Argentines, especially those from the BsAs area, have a very distinctive dialect of Spanish called porteño. Instead of the usual informal tu in the second person, as in tu comes mucho (“you eat a lot”), they have vos, as in vos comés mucho. The form of the verb and the pronunciation are slightly different from the tu. You can address pretty much everyone using the familiar vos unless they’re a clear superior in status or an older person you don’t know very well. Besides this main difference, there are a lot of slang words floating around that come from lunfardo, a mixture of Spanish and Italian that developed among the immigrant communities of Buenos Aires. All this mixing and matching makes for some interesting conversations. Not all of the words on this list are exclusively Argentine; they’re just some good examples I’ve picked up so far.
che: A way of addressing a friend or getting someone’s attention (“Che, podés pasarme el sal?”)
boludo: Very familiar term used when addressing a friend or close family member. More or less translates to “idiot” or “a**hole”…but, you know, in a friendly way (“Por favor, boludo, no digas tonterías”). Can also be a straight-up insult if said in anger.
¿Como andás?: “How are you doing?” Usually followed by the standard Argentine kiss-on-the-cheek greeting. (Advanced Argentine Spanish maneuver: “Che boludo, como andás?”)
re: very. Means the same as muy. (“Este libro es re aburrido; no lo quiero leer.”)
mate: traditional strong herbal drink; the name for both the prepared beverage and the cup itself (the cups are usually made from wood or from hollowed-out gourds and have a very distinctive look)
yerba/yerba mate: the herb used to make mate
bombilla: filtered metal straw for drinking mate
fiambres: cold cuts
asado: beef, chicken, or pork slow-cooked on the parilla. Unbelievably good. And yes, half the words on this list relate to food. I need to exercise more…
carta: (at a restaurant) menu
menú: the restaurant’s special for the day (One time a W&M friend and I asked for two “menus” and to our surprise, two plates of food we had no interest in eating came out 10 minutes later. Whoops.)
medialuna: a common pastry snack and breakfast item, basically a sweeter version of a croissant
cerrajería: locksmith (for some reason I haven’t yet figured out, it seems like there are a ton in La Plata)

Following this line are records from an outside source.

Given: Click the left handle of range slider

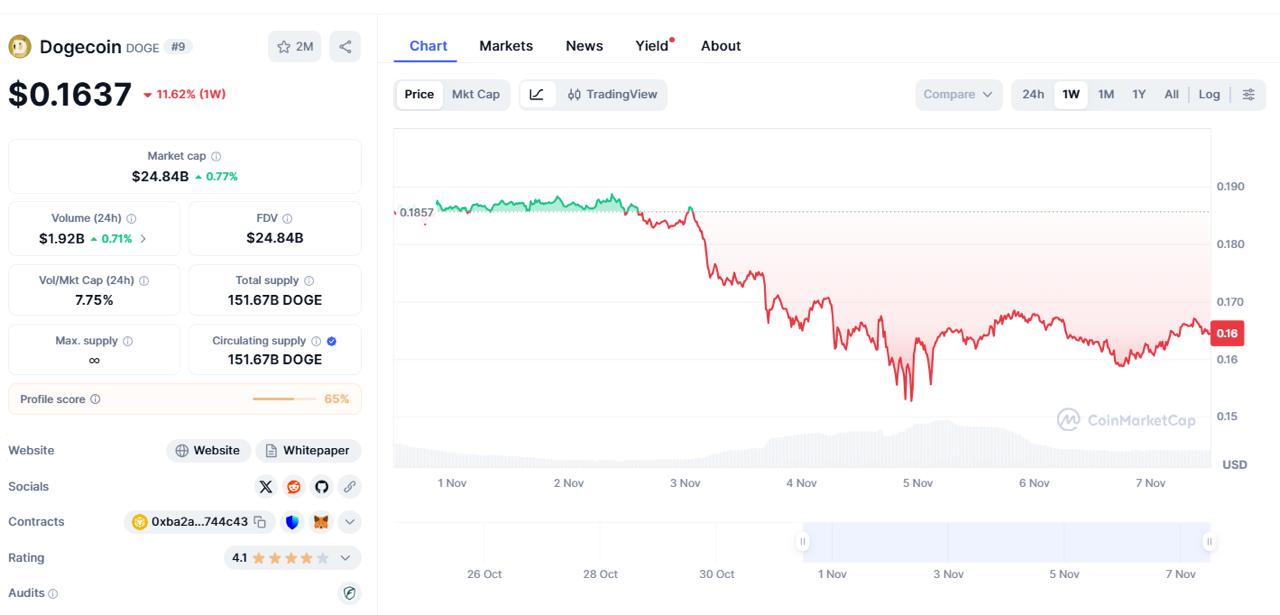Looking at the screenshot, I should point(802,542).
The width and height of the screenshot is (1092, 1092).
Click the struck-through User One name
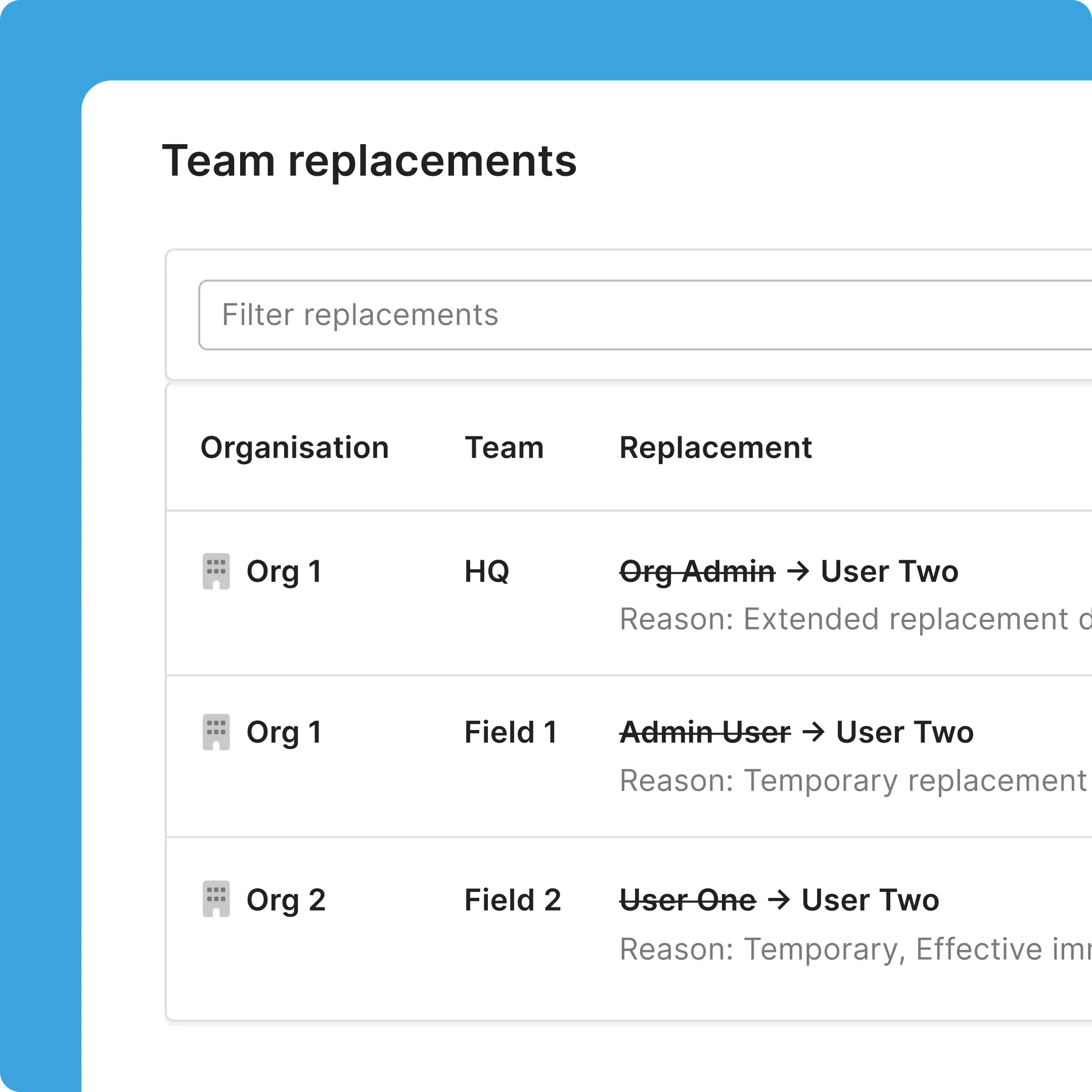click(688, 900)
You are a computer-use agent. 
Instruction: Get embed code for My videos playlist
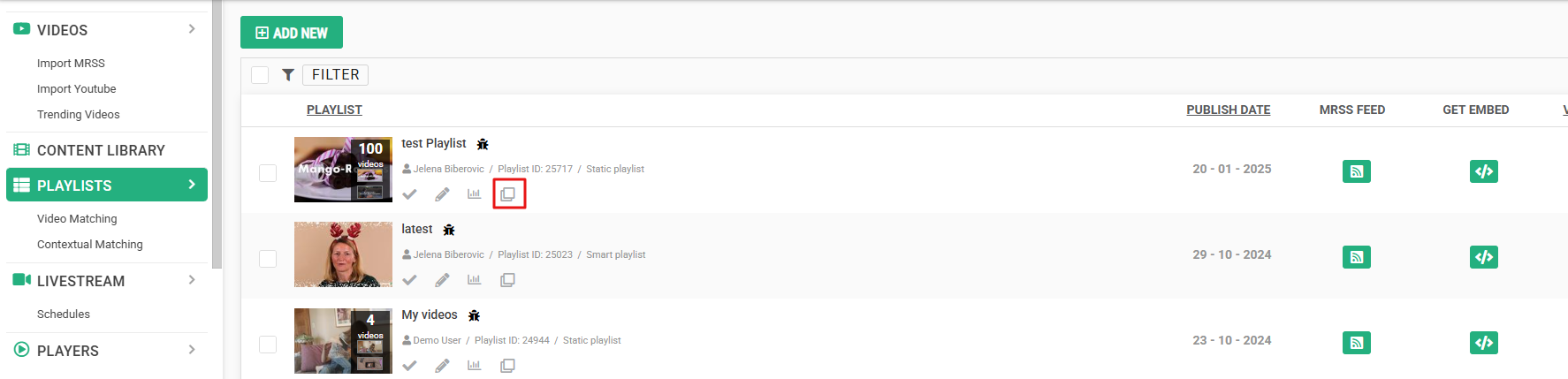(1483, 343)

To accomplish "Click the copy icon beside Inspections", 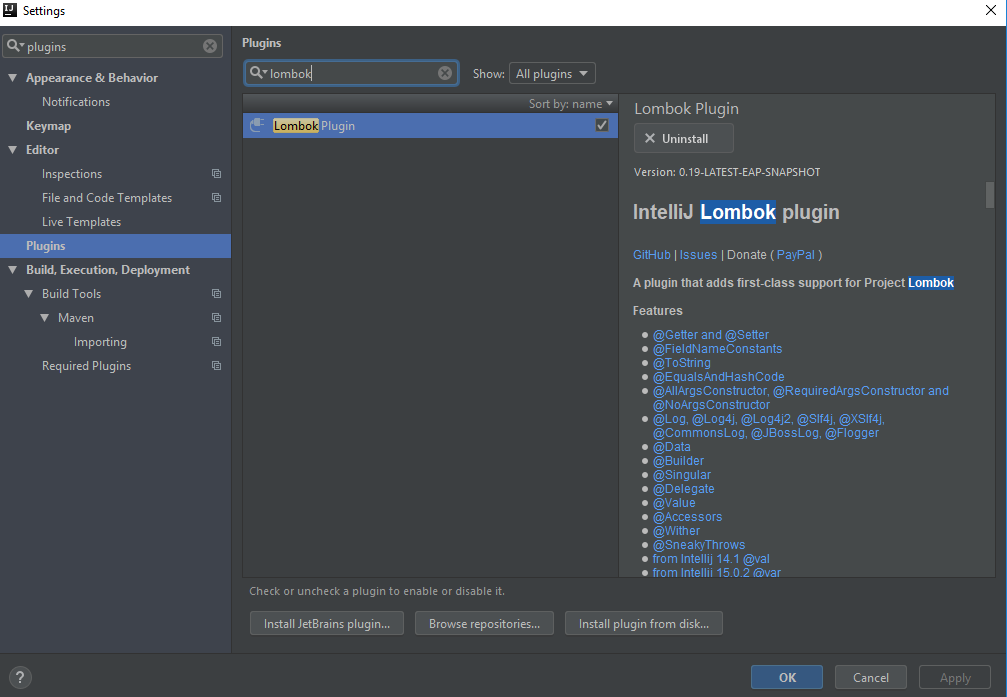I will point(216,174).
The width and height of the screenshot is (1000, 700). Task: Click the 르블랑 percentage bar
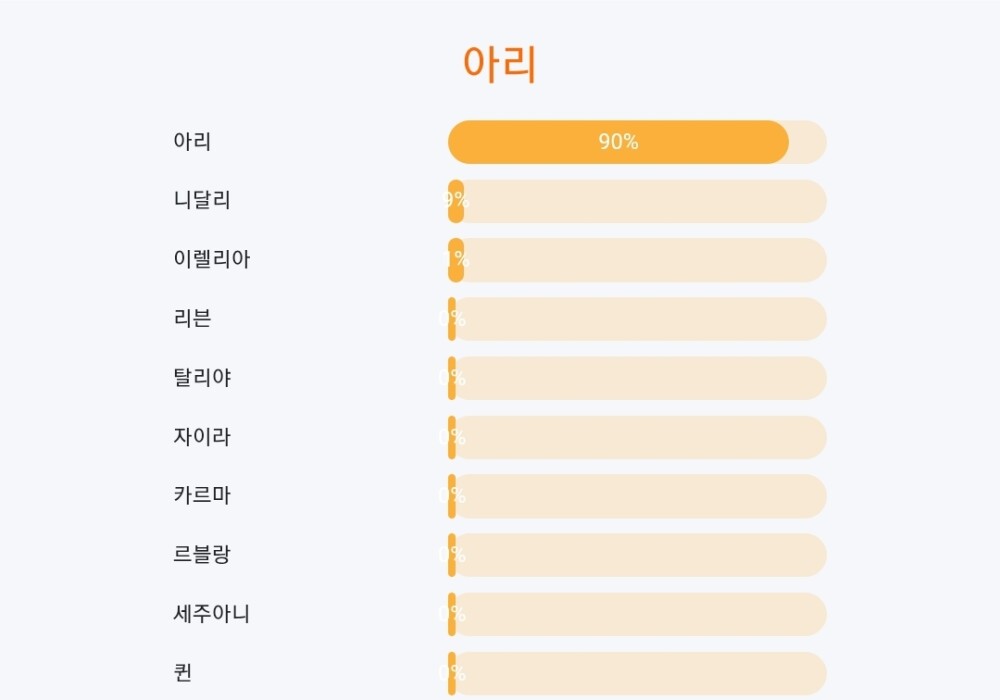tap(637, 555)
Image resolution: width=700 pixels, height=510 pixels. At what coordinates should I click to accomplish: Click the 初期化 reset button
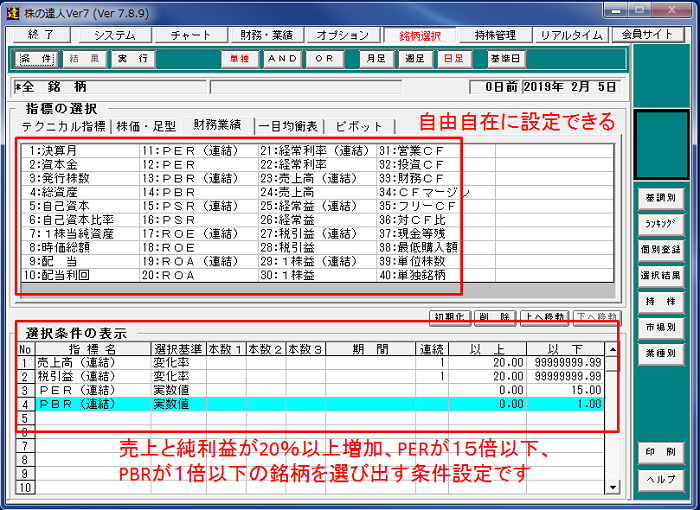450,317
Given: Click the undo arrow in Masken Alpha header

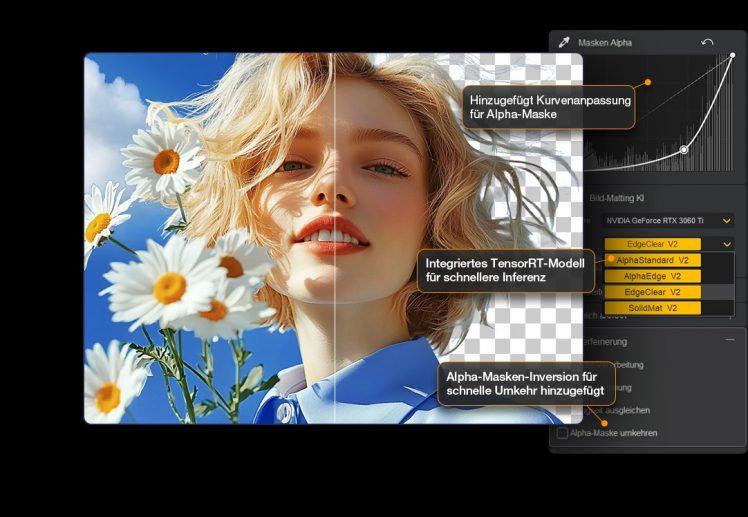Looking at the screenshot, I should point(708,43).
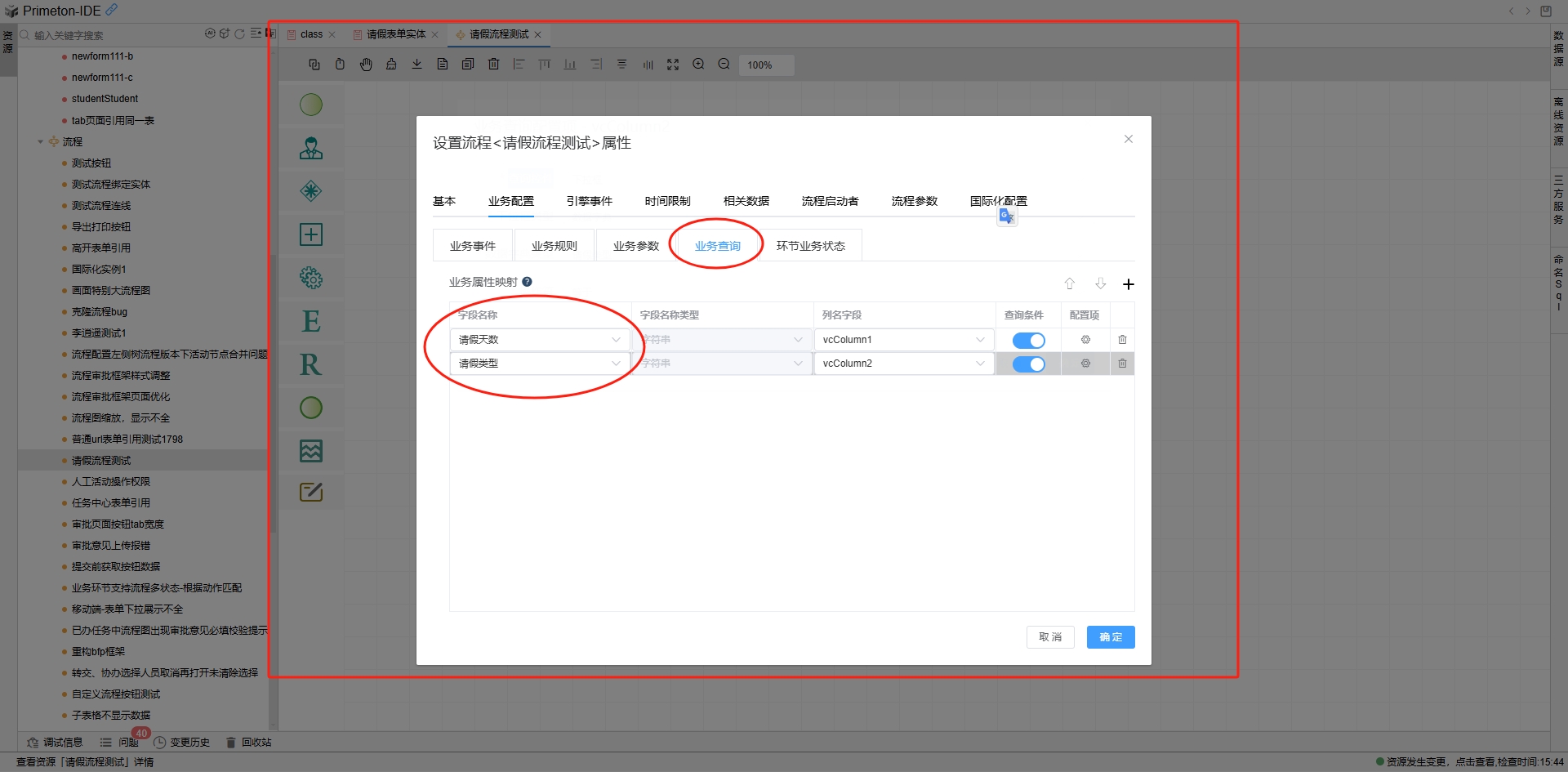The image size is (1568, 772).
Task: Toggle query condition switch for 请假类型 row
Action: click(x=1028, y=364)
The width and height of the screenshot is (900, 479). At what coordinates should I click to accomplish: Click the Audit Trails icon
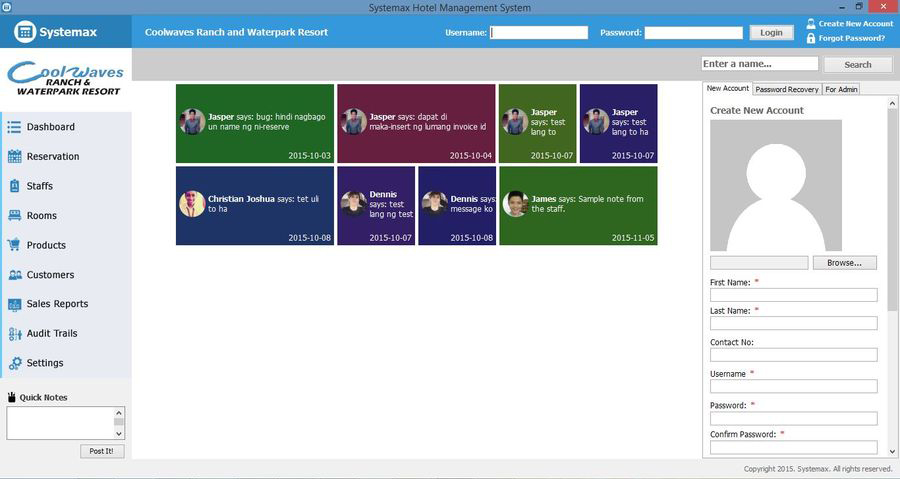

boliche: dance club, disco
pileta: sink or pool
mina: woman. Most often used by men when talking about women. Considered impolite when talking TO women. (“Mirá esa mina! ¡Qué linda!”)
tipo / pibe: dude, guy / kid
chamuyero/a: smooth talker, charmer (often used in a mocking way to describe men trying to pick up women or vice-versa)
bárbaro: an exclamation or interjection that means “awesome!” or “that’s great!” (“Me divertí mucho en las vacaciones.” “¡Bárbaro para vos!”)
trucho: counterfeit, fake
grasa: technically this word means fat, as in the physical substance found in food; used by young Argentines as an adjective to describe something cheesy, stupid, or very uncool
putear: to swear, curse
“La noche está en pañales”: “The night is young” (see above: boliche)
And finally, an important traveler’s note on a word you should NOT say in Argentina: the verb coger, a common word in many Spanish-speaking countries that means “to take,” “to pick up,” or “to catch,” is extremely offensive here. Even angry, foulmouthed fútbol fans don’t use it. Use agarrar or sacar instead. Interestingly, compounds of coger (recoger, escoger) are still fine.